# [Records excerpted from a collection]
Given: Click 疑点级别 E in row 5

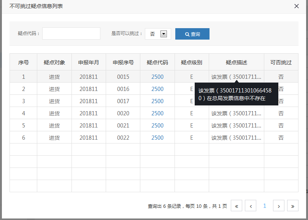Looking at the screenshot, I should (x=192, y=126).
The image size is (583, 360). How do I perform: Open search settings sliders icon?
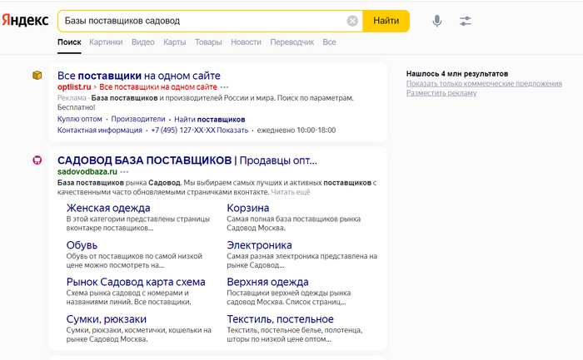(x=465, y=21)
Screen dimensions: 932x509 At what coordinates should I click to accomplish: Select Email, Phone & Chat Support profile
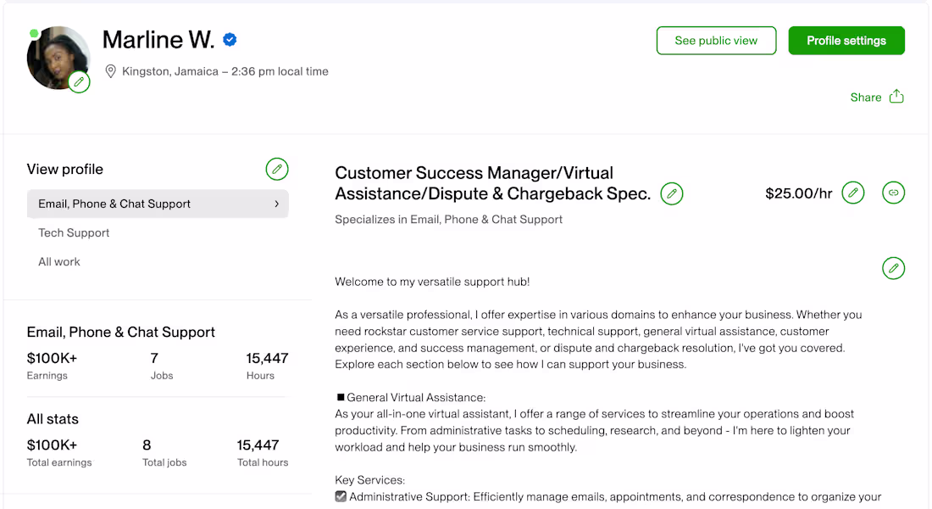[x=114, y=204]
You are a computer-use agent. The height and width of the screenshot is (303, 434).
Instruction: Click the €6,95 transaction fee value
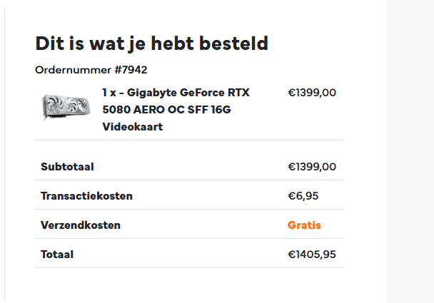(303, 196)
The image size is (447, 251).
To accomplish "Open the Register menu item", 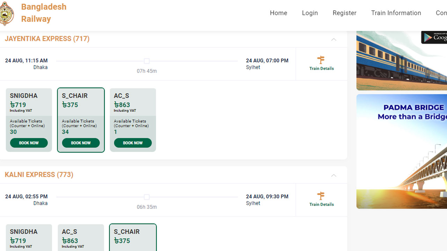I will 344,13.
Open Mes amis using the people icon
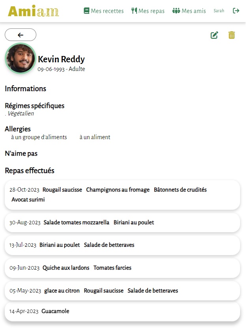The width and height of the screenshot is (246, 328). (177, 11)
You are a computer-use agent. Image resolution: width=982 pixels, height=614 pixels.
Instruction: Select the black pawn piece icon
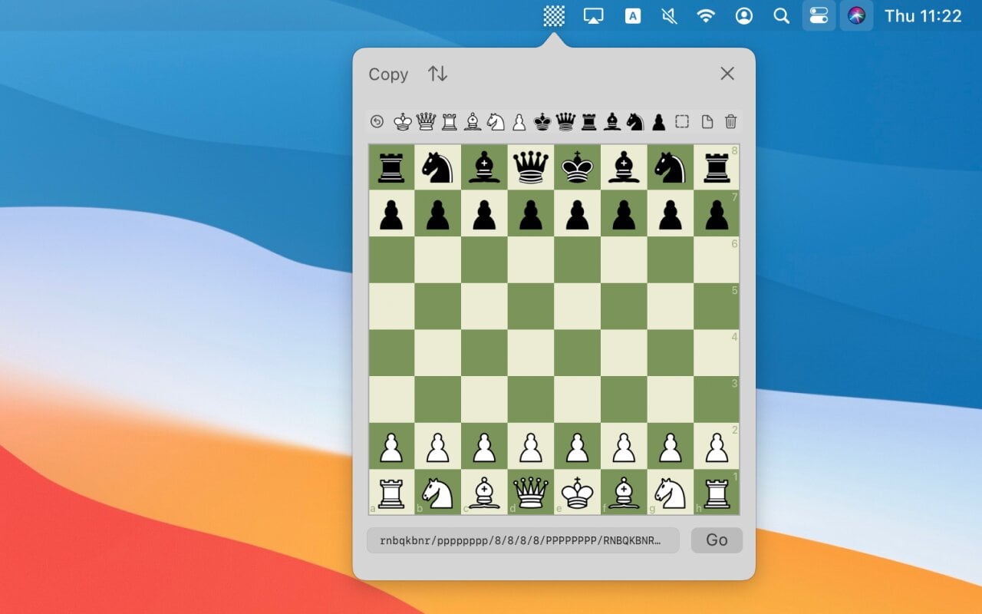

---

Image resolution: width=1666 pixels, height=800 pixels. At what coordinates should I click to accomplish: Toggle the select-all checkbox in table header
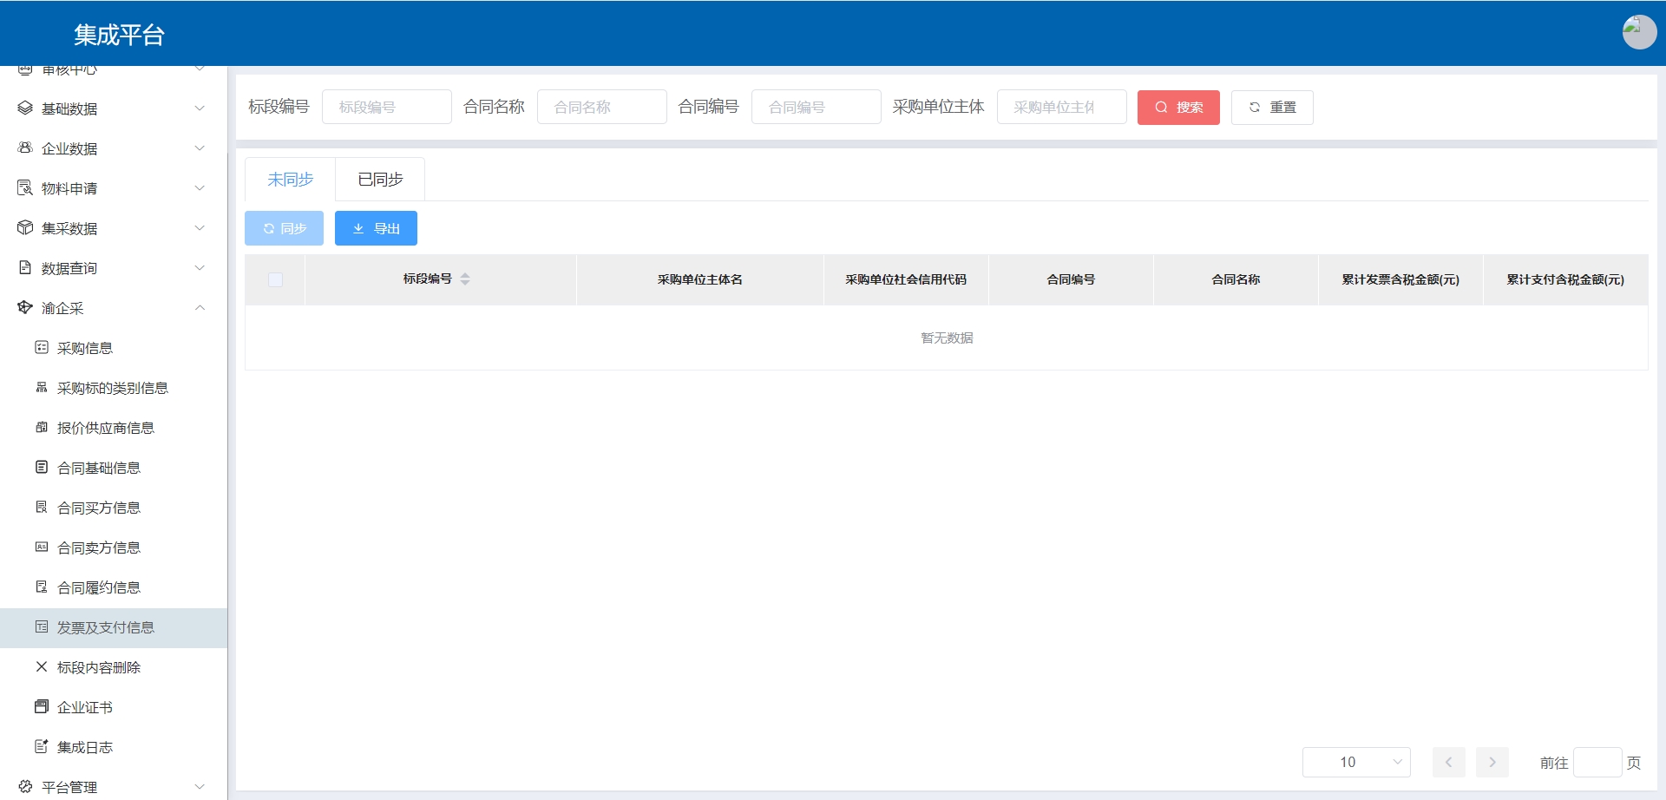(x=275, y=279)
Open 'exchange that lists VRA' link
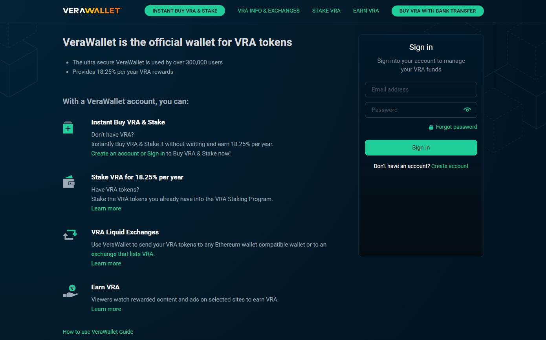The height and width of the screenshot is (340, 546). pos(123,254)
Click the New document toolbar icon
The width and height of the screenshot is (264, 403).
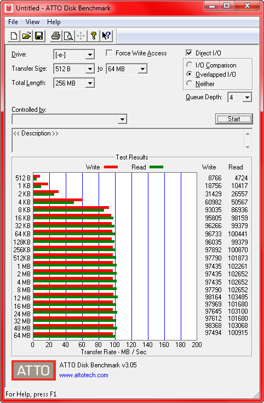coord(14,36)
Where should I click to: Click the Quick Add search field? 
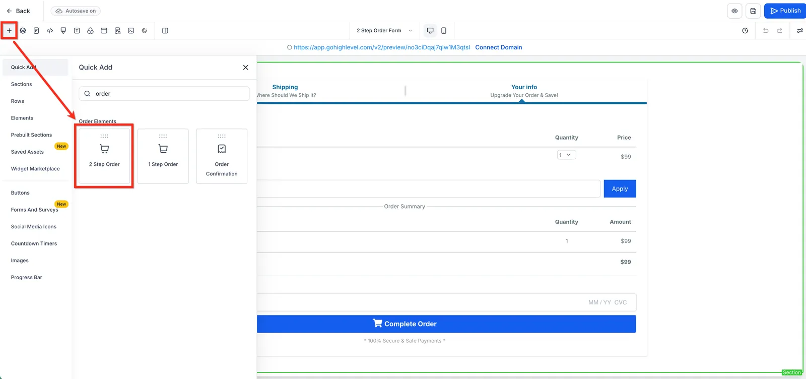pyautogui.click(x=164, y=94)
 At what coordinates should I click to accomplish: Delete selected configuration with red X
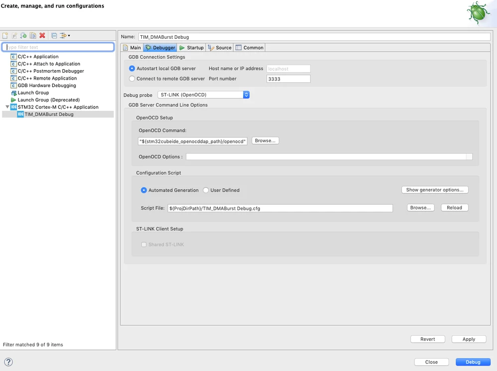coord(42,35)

--

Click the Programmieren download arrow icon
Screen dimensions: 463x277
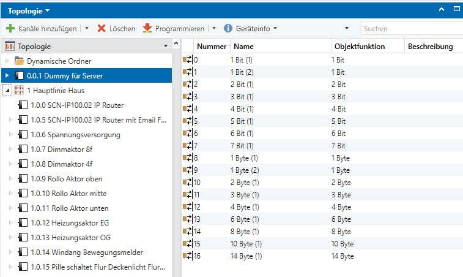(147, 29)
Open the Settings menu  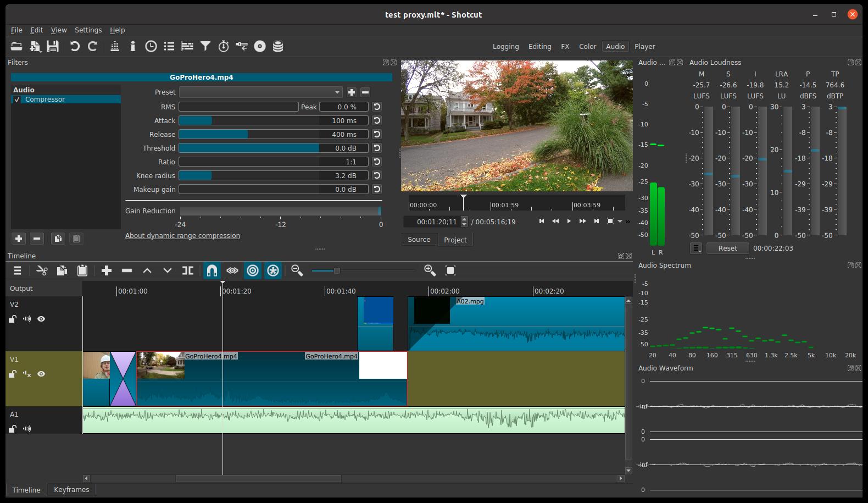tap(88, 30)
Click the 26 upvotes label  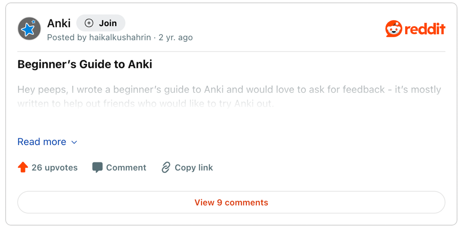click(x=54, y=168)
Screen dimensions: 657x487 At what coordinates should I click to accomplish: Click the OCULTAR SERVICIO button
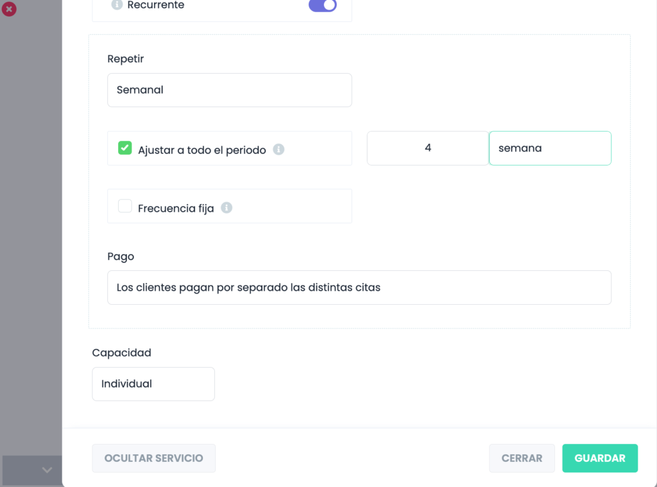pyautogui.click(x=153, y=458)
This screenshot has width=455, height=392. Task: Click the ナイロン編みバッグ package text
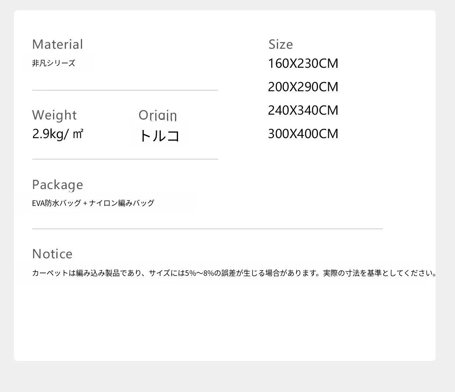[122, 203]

# [Your assignment]
The word to look for is "agent"; copy out every line of the entries that holds it.

# [Response]
You are a computer-use agent. The height and width of the screenshot is (303, 434).
You are a computer-use agent. Image resolution: width=982 pixels, height=614 pixels.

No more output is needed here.